Abraham’s anger would resurface in the present day when Abraham and the crew were confronted by a road blocked off by a herd of walkers. Abraham insisted on cutting through the zombies — a suicide mission — and everyone else insisted otherwise. The argument came to a head when Abraham began to lose control over the group and Eugene, in the chaos, admitted that he was not a scientist after all. He was a fraud. He did not know how to save humanity, but he was convinced that D.C. was a better, safer place to be, which is why he was attempting to reroute everyone there at the cost of several people’s lives (nine, including Bob Stookey, last week).

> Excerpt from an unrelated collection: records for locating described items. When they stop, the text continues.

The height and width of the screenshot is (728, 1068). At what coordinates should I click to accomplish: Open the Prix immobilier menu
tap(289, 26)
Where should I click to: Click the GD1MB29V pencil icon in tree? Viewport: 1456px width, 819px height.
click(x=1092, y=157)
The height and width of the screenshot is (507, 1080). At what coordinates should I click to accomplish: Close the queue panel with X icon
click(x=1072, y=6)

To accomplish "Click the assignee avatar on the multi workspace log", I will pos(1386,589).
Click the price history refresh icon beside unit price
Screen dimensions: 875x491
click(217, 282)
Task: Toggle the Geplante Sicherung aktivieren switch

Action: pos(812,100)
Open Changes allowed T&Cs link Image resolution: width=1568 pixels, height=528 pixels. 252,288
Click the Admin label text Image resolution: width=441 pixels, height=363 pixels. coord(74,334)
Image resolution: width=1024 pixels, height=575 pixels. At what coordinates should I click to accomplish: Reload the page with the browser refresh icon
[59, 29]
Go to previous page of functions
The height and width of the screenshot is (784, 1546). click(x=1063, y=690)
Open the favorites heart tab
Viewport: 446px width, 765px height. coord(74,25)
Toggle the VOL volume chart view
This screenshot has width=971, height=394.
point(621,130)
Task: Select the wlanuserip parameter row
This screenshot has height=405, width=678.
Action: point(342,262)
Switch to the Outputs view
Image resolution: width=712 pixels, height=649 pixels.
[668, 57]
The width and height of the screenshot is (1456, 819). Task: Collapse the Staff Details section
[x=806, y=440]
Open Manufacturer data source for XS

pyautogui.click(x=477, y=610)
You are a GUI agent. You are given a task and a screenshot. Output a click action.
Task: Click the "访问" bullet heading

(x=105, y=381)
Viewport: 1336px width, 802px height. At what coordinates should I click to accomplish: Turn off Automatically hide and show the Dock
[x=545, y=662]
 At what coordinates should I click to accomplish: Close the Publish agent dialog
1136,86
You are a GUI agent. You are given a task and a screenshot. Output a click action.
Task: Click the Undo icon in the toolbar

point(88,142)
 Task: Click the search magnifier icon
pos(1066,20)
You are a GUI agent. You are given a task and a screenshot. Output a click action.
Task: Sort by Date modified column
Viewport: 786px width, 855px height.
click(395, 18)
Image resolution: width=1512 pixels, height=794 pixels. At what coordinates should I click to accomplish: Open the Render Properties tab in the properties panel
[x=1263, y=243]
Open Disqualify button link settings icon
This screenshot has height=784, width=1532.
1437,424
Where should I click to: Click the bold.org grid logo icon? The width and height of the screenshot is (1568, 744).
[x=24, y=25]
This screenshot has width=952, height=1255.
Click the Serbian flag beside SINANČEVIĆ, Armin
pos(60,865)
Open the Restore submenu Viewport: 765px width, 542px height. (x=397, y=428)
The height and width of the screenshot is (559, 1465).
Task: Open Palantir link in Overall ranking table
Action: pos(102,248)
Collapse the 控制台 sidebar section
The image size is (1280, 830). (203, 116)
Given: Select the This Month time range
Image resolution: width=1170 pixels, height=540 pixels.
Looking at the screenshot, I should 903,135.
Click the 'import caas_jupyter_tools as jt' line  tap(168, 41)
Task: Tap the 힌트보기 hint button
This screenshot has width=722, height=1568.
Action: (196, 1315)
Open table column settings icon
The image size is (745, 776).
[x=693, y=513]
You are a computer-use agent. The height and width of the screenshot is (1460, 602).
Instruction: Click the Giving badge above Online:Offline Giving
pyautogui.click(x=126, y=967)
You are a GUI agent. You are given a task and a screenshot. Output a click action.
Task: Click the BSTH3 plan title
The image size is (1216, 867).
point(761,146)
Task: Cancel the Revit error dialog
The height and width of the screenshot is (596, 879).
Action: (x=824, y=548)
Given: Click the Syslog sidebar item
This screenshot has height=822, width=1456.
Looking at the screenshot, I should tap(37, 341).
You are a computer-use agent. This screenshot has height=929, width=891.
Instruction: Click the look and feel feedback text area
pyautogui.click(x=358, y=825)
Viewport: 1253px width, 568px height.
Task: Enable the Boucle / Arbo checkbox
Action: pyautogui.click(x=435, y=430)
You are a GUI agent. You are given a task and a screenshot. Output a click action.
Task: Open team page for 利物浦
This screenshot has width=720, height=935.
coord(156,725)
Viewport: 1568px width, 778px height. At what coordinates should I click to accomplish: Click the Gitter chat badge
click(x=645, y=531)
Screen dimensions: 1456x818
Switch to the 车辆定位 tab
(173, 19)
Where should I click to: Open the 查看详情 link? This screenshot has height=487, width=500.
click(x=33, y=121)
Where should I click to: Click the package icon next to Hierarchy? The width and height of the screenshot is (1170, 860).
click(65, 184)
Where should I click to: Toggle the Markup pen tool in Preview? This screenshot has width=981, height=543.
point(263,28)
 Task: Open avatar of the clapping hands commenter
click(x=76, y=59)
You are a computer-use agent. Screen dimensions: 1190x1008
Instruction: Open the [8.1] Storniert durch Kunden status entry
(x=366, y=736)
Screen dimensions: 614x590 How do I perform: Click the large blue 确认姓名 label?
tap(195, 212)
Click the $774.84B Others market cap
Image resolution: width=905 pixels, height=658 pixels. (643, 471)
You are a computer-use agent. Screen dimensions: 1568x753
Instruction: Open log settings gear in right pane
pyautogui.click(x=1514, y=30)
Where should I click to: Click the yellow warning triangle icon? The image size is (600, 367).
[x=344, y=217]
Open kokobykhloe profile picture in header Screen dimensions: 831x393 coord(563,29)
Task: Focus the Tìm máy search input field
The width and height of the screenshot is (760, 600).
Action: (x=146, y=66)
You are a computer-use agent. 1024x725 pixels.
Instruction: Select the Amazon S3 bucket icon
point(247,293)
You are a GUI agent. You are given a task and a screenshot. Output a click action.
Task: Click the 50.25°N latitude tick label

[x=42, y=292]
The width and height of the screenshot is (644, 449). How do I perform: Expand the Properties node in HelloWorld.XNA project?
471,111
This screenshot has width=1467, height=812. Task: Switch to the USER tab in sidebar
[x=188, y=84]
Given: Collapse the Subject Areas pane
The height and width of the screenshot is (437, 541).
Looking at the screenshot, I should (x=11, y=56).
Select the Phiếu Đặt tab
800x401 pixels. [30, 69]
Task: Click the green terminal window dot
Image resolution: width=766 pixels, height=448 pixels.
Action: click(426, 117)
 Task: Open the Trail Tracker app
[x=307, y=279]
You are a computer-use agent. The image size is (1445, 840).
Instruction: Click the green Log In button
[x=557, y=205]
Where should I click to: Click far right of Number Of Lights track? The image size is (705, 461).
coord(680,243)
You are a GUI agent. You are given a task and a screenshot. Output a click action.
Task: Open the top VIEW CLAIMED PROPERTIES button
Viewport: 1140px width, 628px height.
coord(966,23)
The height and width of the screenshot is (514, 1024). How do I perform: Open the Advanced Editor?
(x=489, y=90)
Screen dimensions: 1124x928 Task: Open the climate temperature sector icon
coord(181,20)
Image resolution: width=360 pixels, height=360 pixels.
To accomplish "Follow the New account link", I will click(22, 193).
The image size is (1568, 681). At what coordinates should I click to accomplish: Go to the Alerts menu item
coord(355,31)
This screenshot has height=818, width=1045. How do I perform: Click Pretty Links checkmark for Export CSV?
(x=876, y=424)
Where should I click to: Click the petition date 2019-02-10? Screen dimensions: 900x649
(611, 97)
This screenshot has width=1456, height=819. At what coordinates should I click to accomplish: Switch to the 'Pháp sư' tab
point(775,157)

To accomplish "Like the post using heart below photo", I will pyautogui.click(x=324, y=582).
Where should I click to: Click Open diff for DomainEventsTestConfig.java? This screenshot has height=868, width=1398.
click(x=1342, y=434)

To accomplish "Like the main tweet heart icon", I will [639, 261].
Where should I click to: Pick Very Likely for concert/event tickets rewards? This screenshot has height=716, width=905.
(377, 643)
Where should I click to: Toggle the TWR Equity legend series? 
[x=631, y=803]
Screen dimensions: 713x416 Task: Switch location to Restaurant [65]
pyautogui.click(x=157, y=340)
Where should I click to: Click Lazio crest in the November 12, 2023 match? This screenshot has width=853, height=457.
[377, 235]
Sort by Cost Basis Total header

It was the kind of admission that should have irreparably turned everyone against Eugene, and it would have had Abraham, in a fit of rage, not punched Eugene unconscious, thereby redirecting the anger of the group toward Abraham, while Eugene — responsible for the whole mess — elicited their sympathies. You can’t hate a guy that’s beaten and bloody. Abraham, meanwhile, fell to his knees, realizing at last that everything he had fought and struggled for since nearly taking his own life was over a lie.
“Self Help” was a necessary episode, if only to tease out Eugene’s lie so that the series could refocus on the now. But then again, it was kind of a cheap out, and it took away some of show’s sense of hope. Terminus did not offer them salvation. Eugene cannot save humanity. What’s left to fight for beyond survival? That’s a question that has confronted the characters for several seasons now: What is the point of living if there is no future for which to live? Frustratingly, “Self Help” reminded us that there is no end point to The Walking Dead, no goal to pursue, and while that is the very thing that can keep The Walking Dead running for ten to 12 seasons, it’s also what keeps the series from moving ahead.
Granted, we are nowhere near season three of Lost in terms of wheel-spinning; for the most part, we are satisfied watching these characters we have grown attached to overcome walkers, enemies, and other obstacles. But at some point, an end-goal beyond survival needs to come into focus, lest we grow bored with their continuing adventures and human threats that are already starting to repeat themselves (Dawn, for instance, is just another version of The Governor).
We now know that Eugene is not going to get us any closer to that end point, and that’s OK. For now.